- [The problem]: The listing that follows should be duplicated character for character.

- [Material for the task]:

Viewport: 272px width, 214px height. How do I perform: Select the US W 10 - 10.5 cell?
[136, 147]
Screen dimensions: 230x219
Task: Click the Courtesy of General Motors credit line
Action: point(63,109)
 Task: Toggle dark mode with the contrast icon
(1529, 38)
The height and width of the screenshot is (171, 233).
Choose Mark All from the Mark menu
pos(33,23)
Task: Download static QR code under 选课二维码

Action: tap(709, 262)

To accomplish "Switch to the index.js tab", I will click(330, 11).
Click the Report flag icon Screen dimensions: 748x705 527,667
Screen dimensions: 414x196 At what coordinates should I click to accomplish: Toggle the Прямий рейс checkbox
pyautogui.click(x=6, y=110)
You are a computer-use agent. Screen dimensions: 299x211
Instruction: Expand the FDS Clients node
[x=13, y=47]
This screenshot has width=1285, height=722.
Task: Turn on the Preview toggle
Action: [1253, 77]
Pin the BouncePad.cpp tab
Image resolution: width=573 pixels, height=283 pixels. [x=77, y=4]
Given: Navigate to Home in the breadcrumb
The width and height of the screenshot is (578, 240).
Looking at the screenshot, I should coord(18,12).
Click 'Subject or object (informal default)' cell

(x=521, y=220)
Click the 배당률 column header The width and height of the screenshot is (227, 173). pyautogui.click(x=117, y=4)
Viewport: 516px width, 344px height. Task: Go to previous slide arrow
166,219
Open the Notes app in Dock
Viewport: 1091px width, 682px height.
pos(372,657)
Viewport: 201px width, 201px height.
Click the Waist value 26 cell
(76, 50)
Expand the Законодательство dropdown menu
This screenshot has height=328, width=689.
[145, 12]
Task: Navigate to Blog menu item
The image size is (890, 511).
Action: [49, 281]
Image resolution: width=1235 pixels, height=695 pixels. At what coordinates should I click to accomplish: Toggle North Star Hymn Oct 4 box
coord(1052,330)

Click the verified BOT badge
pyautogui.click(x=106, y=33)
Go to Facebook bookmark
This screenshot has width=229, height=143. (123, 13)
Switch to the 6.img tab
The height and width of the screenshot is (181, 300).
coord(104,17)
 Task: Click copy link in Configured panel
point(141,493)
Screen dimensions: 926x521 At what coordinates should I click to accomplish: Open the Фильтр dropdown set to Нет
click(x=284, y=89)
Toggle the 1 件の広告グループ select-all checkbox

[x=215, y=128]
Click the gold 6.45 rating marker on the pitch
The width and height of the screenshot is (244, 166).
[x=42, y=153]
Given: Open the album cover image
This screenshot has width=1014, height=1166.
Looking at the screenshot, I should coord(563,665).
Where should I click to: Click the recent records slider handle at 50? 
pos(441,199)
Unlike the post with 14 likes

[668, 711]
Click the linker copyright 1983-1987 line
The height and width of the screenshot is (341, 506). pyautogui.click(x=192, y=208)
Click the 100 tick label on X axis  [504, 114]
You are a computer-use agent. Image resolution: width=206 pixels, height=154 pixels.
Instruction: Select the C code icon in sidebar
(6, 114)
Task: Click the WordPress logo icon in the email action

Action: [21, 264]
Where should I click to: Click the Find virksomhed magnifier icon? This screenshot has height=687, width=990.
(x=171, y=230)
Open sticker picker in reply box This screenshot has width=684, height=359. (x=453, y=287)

- [Exercise solution]:
Viewport: 272px width, 214px height. How do I perform: Select the US W 10 - 10.5 cell?
[136, 147]
Screen dimensions: 230x219
Task: Click the Courtesy of General Motors credit line
Action: point(63,109)
 Task: Toggle dark mode with the contrast icon
(1529, 38)
The height and width of the screenshot is (171, 233).
Choose Mark All from the Mark menu
pos(33,23)
Task: Download static QR code under 选课二维码

Action: tap(709, 262)

To accomplish "Switch to the index.js tab", I will click(330, 11).
Click the Report flag icon Screen dimensions: 748x705 527,667
Screen dimensions: 414x196 At what coordinates should I click to accomplish: Toggle the Прямий рейс checkbox
pyautogui.click(x=6, y=110)
You are a computer-use agent. Screen dimensions: 299x211
Instruction: Expand the FDS Clients node
[x=13, y=47]
This screenshot has width=1285, height=722.
Task: Turn on the Preview toggle
Action: [1253, 77]
Pin the BouncePad.cpp tab
Image resolution: width=573 pixels, height=283 pixels. [x=77, y=4]
Given: Navigate to Home in the breadcrumb
The width and height of the screenshot is (578, 240).
Looking at the screenshot, I should coord(18,12).
Click 'Subject or object (informal default)' cell

(x=521, y=220)
Click the 배당률 column header The width and height of the screenshot is (227, 173). pyautogui.click(x=117, y=4)
Viewport: 516px width, 344px height. Task: Go to previous slide arrow
166,219
Open the Notes app in Dock
Viewport: 1091px width, 682px height.
pos(372,657)
Viewport: 201px width, 201px height.
Click the Waist value 26 cell
(76, 50)
Expand the Законодательство dropdown menu
This screenshot has height=328, width=689.
[145, 12]
Task: Navigate to Blog menu item
The image size is (890, 511).
Action: [49, 281]
Image resolution: width=1235 pixels, height=695 pixels. At what coordinates should I click to accomplish: Toggle North Star Hymn Oct 4 box
coord(1052,330)

Click the verified BOT badge
pyautogui.click(x=106, y=33)
Go to Facebook bookmark
This screenshot has width=229, height=143. (123, 13)
Switch to the 6.img tab
The height and width of the screenshot is (181, 300).
coord(104,17)
 Task: Click copy link in Configured panel
point(141,493)
Screen dimensions: 926x521 At what coordinates should I click to accomplish: Open the Фильтр dropdown set to Нет
click(x=284, y=89)
Toggle the 1 件の広告グループ select-all checkbox

[x=215, y=128]
Click the gold 6.45 rating marker on the pitch
The width and height of the screenshot is (244, 166).
[x=42, y=153]
Given: Open the album cover image
This screenshot has width=1014, height=1166.
Looking at the screenshot, I should coord(563,665).
Where should I click to: Click the recent records slider handle at 50? 
pos(441,199)
Unlike the post with 14 likes

[668, 711]
Click the linker copyright 1983-1987 line
The height and width of the screenshot is (341, 506). pyautogui.click(x=192, y=208)
Click the 100 tick label on X axis  [504, 114]
You are a computer-use agent. Image resolution: width=206 pixels, height=154 pixels.
Instruction: Select the C code icon in sidebar
(6, 114)
Task: Click the WordPress logo icon in the email action

Action: [21, 264]
Where should I click to: Click the Find virksomhed magnifier icon? This screenshot has height=687, width=990.
(x=171, y=230)
Open sticker picker in reply box This screenshot has width=684, height=359. (x=453, y=287)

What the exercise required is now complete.